*** Begin section ***

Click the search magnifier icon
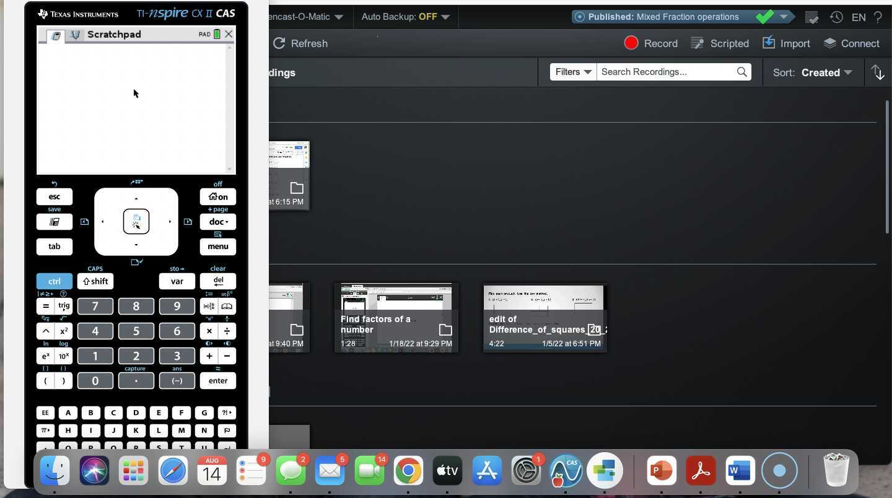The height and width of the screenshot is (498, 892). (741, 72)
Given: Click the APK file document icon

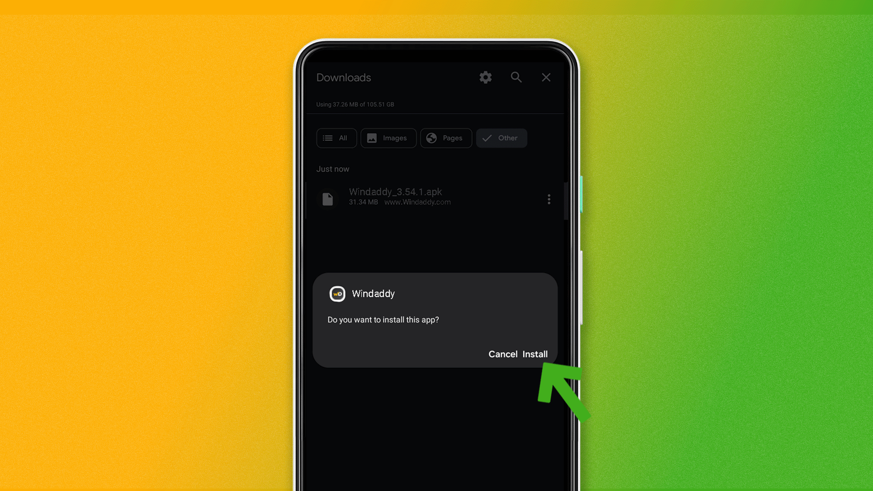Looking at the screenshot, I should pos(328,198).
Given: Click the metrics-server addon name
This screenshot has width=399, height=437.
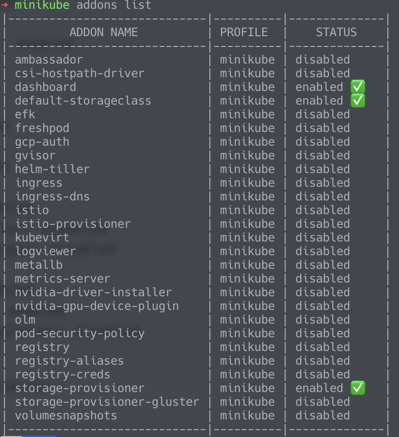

*** End section ***

> _AIM OF THE EXERCISE_
From the line holding "Given: Click the metrics-server addon name" to the last line of the listing, please output each line exactly as it stands. Pictures stay out of the copy.

> _TASK ANSWER_
Given: Click the metrics-server addon name
This screenshot has width=399, height=437.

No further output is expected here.